### Task list
**1.** In the post about where to live, copy the passage starting at "The Midlands where" and ending at "think  before making decisions.", replacing "Cornwall" with "Devon" throughout.
**2.** Translate this sentence from the post about where to live into Spanish: "I like warmth and the sea and areas of nature (mainly to look at but occasionally to traverse)."

### Text block


    Of course, evaluating people as a group based on where they live (or come from) is pretty illegal these days, or at the least will attract harsh criticism, and to be fair even in London or Manchester you will eventually find someone who will tell you where that area is, or offer you a cup of tea whilst you fix their thing, so it's more of a guideline rather than a rule, but it's still discrimininating between people based on their social environment which for some reason an AWFUL lot of social engineering effort has been expended to stop us from doing...

    The Midlands where I live has some truly nice spots as well, but if I had my free choice I'd probably choose somewhere in Sussex or towards Cornwall myself, even though Cornwall people don't take easily to strangers.

    I like warmth and the sea and areas of nature (mainly to look at but occasionally to traverse). I've found that the majority of people I meet in real life wear a mask to conceal their basic predatory dog-like nature and very few wear a mask to conceal their giving and kind nature. whenever I find myself in a new environment sorting them out will take a long time, and so it's nice to not have to deal with a harsh environment or concrete jungle whilst doing that. 

  • Thanks for sharing your experience!

    It’s really useful to hear what other people think  before making decisions. 
    l know Bracknell as my uni friend used to live there and we considered this area to move  before Covid, but later my friend decided to move to Southampton due to good job offers and the fact that she could cycle to work rather than over an hour car journey. Nevertheless, she always thinks of Bracknell as her ideal place to live.

(Entries drawn from a dataset)

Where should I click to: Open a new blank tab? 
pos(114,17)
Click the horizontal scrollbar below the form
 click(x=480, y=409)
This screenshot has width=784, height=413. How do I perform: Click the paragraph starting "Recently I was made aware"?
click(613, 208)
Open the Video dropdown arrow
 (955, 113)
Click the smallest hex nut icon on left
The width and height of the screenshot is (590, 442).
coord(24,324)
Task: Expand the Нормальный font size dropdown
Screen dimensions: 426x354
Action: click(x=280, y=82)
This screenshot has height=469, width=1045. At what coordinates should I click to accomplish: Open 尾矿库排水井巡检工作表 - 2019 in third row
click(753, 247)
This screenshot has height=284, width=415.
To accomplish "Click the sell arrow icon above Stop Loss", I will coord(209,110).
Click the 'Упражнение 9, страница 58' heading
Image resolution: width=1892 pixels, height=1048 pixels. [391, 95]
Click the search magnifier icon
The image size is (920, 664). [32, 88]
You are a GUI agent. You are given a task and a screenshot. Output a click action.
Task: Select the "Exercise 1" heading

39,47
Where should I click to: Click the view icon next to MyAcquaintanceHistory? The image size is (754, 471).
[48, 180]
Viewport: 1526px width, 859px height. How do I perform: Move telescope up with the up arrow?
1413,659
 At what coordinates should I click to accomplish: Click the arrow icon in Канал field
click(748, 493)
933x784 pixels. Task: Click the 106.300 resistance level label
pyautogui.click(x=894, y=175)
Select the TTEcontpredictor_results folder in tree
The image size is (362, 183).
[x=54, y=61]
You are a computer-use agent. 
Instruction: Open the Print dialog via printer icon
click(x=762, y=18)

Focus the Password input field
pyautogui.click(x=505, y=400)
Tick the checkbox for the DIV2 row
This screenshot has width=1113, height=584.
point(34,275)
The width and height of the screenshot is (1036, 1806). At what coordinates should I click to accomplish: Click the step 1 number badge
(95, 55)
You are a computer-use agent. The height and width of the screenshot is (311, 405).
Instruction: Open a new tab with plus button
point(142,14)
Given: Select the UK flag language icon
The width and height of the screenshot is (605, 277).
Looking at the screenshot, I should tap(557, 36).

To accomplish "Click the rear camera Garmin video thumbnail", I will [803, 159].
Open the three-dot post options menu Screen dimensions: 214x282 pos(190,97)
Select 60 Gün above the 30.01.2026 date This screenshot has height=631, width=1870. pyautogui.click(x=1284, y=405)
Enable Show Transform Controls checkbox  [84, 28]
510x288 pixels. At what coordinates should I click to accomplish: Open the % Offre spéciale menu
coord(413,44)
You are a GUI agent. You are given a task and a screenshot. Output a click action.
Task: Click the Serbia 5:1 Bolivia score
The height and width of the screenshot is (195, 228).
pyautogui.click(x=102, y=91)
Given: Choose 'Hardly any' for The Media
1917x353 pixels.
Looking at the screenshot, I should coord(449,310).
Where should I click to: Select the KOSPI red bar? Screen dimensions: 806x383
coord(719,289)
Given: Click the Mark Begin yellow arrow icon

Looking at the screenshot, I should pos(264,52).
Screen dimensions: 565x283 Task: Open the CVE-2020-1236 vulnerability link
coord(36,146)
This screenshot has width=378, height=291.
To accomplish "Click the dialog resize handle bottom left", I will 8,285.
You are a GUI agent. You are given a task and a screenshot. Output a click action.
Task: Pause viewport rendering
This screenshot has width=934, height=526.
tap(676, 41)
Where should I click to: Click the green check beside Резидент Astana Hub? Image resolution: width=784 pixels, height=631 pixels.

### Answers given
**1.**
The Midlands where I live has some truly nice spots as well, but if I had my free choice I'd probably choose somewhere in Sussex or towards Devon myself, even though Devon people don't take easily to strangers.

    I like warmth and the sea and areas of nature (mainly to look at but occasionally to traverse). I've found that the majority of people I meet in real life wear a mask to conceal their basic predatory dog-like nature and very few wear a mask to conceal their giving and kind nature. whenever I find myself in a new environment sorting them out will take a long time, and so it's nice to not have to deal with a harsh environment or concrete jungle whilst doing that. 

  • Thanks for sharing your experience!

    It’s really useful to hear what other people think  before making decisions.

**2.** Me gustan el calor, el mar y las zonas naturales (sobre todo para contemplarlas, pero de vez en cuando para recorrerlas).